He would flush out the man’s true nature as an imposter soon enough, of course. He would humiliate this traitor and send him
away yelping with his tail tucked between his legs. He would destroy the man’s resolve to play father. He would rip out his
heart and shove it so far down his throat that he would die from constipation.

Killing the man outright was tempting, and the time for that would come, but not before he convinced the man to wholly reject
Bethany first. So that Alvin could truly be her father.

The only way to truly be a daughter’s father was to win her heart, regardless of who contributed the seed.

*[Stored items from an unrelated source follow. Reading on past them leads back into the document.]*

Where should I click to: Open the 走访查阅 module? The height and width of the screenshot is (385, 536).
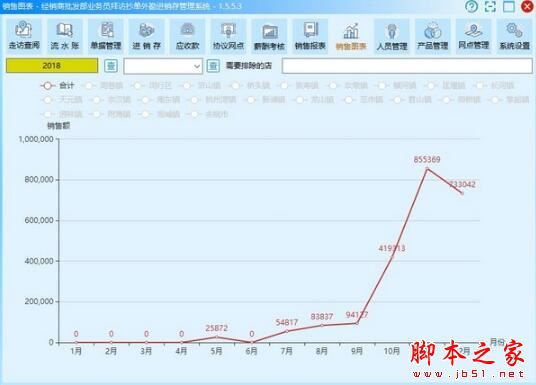(x=24, y=36)
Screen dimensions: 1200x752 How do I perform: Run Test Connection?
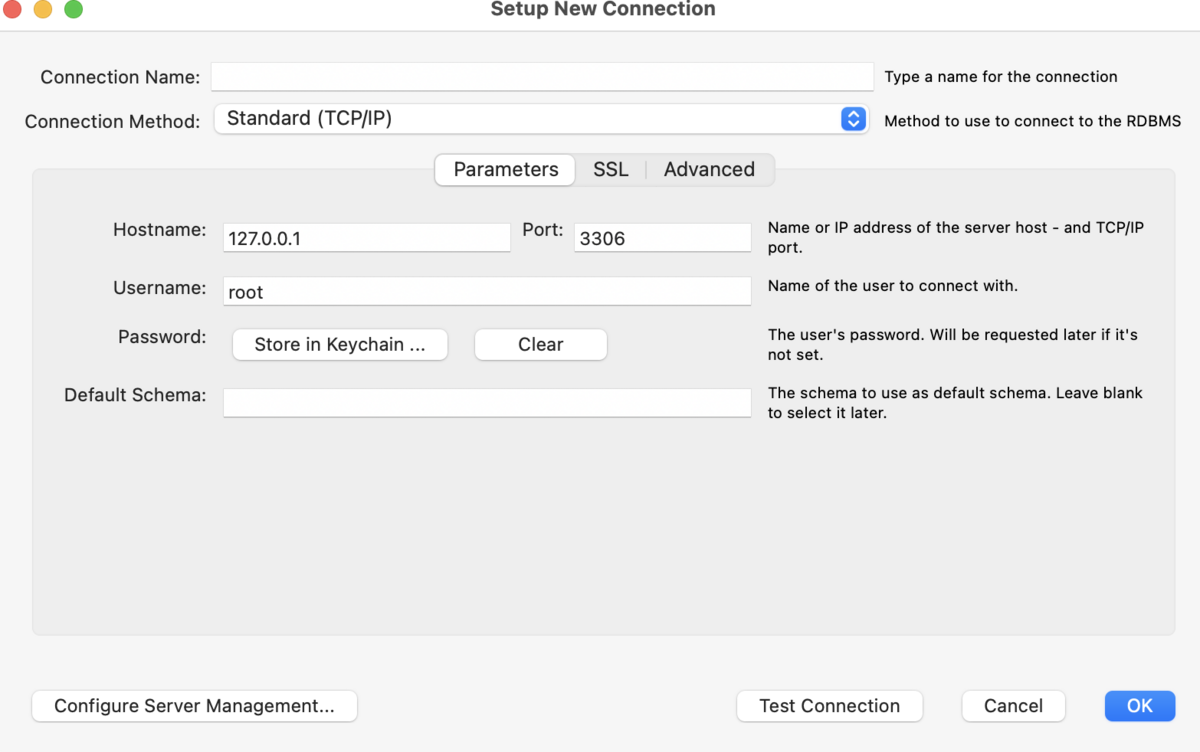click(829, 706)
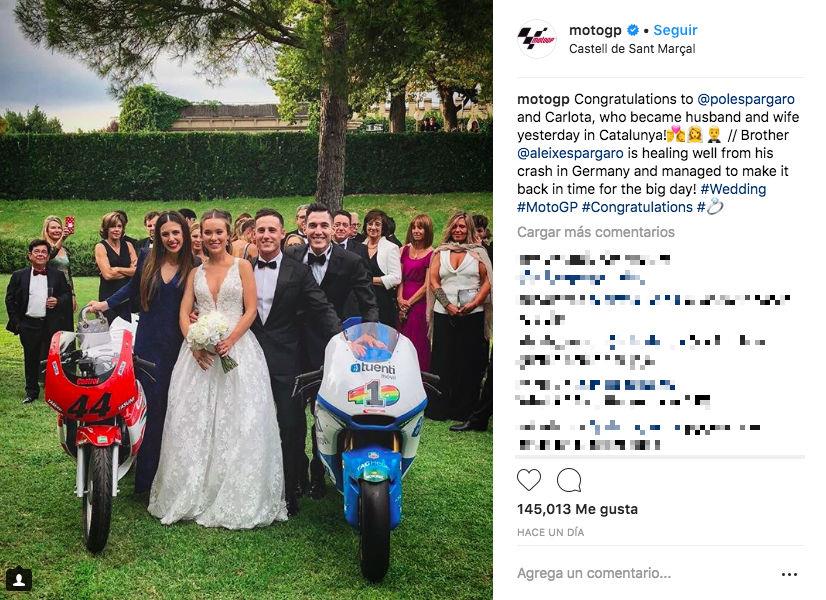826x600 pixels.
Task: Open the @polespargaro mention
Action: pyautogui.click(x=746, y=99)
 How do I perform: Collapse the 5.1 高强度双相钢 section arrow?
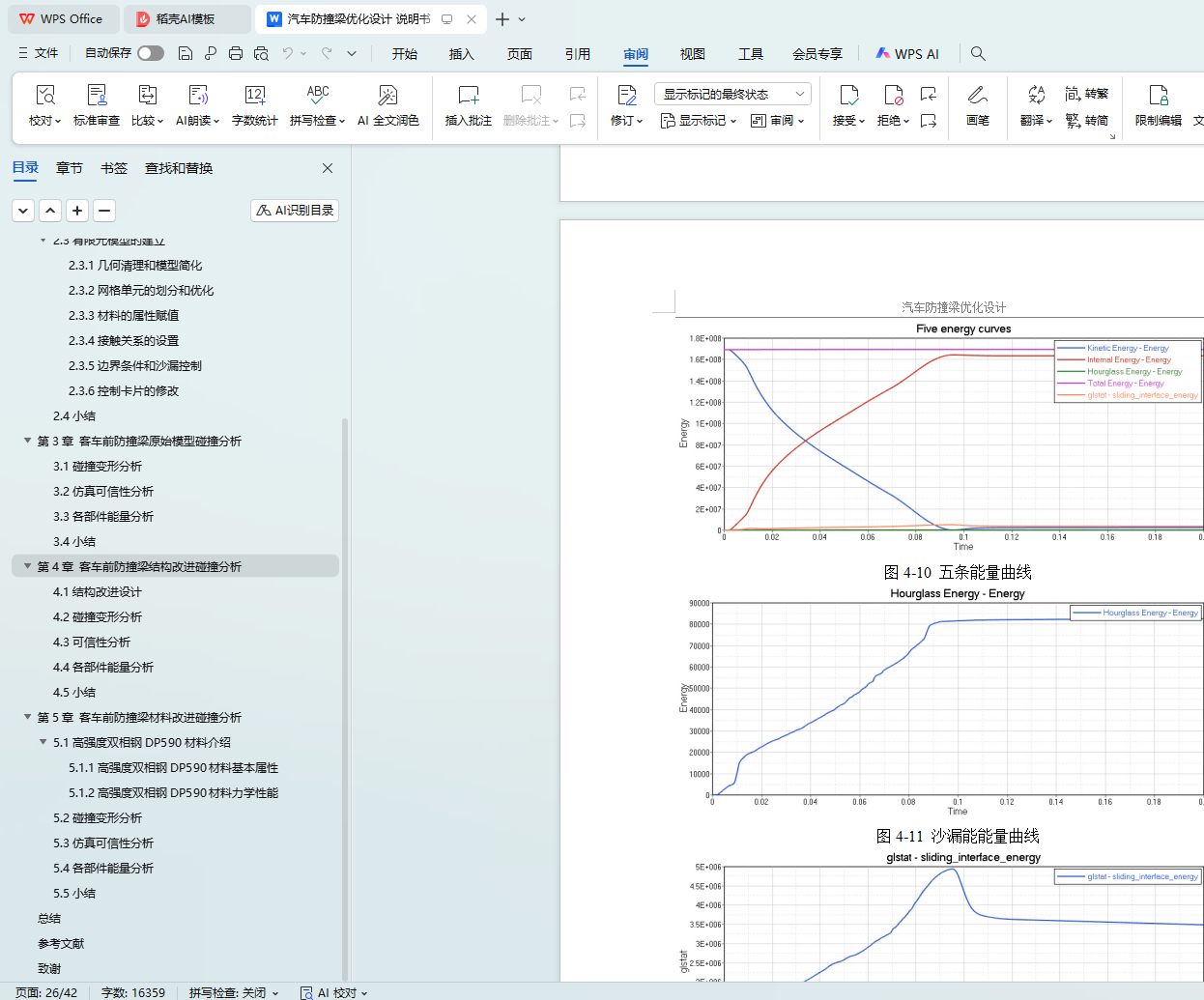click(x=43, y=742)
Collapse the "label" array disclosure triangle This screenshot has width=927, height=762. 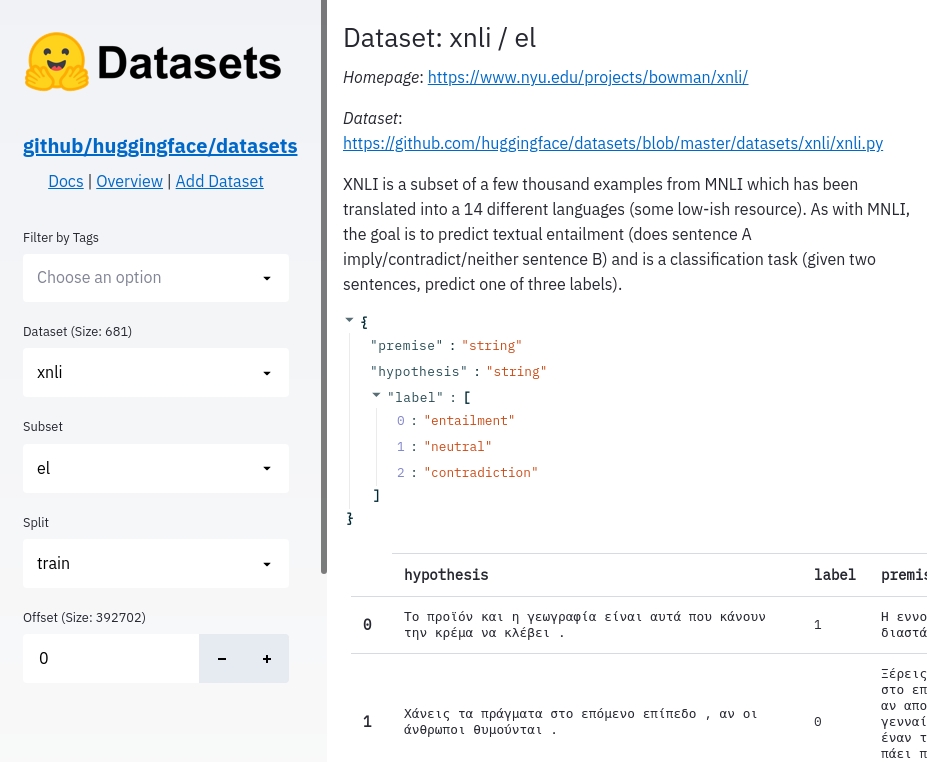pyautogui.click(x=376, y=396)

And the only way
to truly win a daughter’s heart was to help her reject any other father she blindly accepted as her own so that she could
be free to love Alvin as much as he loved himself.

Thinking these thoughts, he fought a terrible temptation to turn around and rush back to the daughter. He’d spent days watching
her through the cracks, studying her every move, resisting only with great effort the temptation to rush in and persuade her
to love him.

This time was different. This time he had to deal a decisive and final blow to any living soul who would pretend to be her
father.

Alvin slowed the Ford F-150 pickup down as he approached the sign along Highway 166 that read CROW’S NEST RANCH, 2 MILES.
Gravel crunched under the tires like popcorn.

He’d heard the message on the radio seventeen hours after Evans had delivered it. He would have heard it sooner because he
did like to follow the authorities’ general progress on the case each time he took a girl, but he’d been preoccupied with
securing the site with Bethany, which explained his delay.

The moment he heard the challenge his heart had begun to beat strong. He understood where Evans was immediately. A place called
Crow’s Nest.

Crows made their homes in crow’s nests, and Evans, an intelligence officer who was accustomed to speaking in code, was telling
him that he would wait for him at a place called Crow’s Nest.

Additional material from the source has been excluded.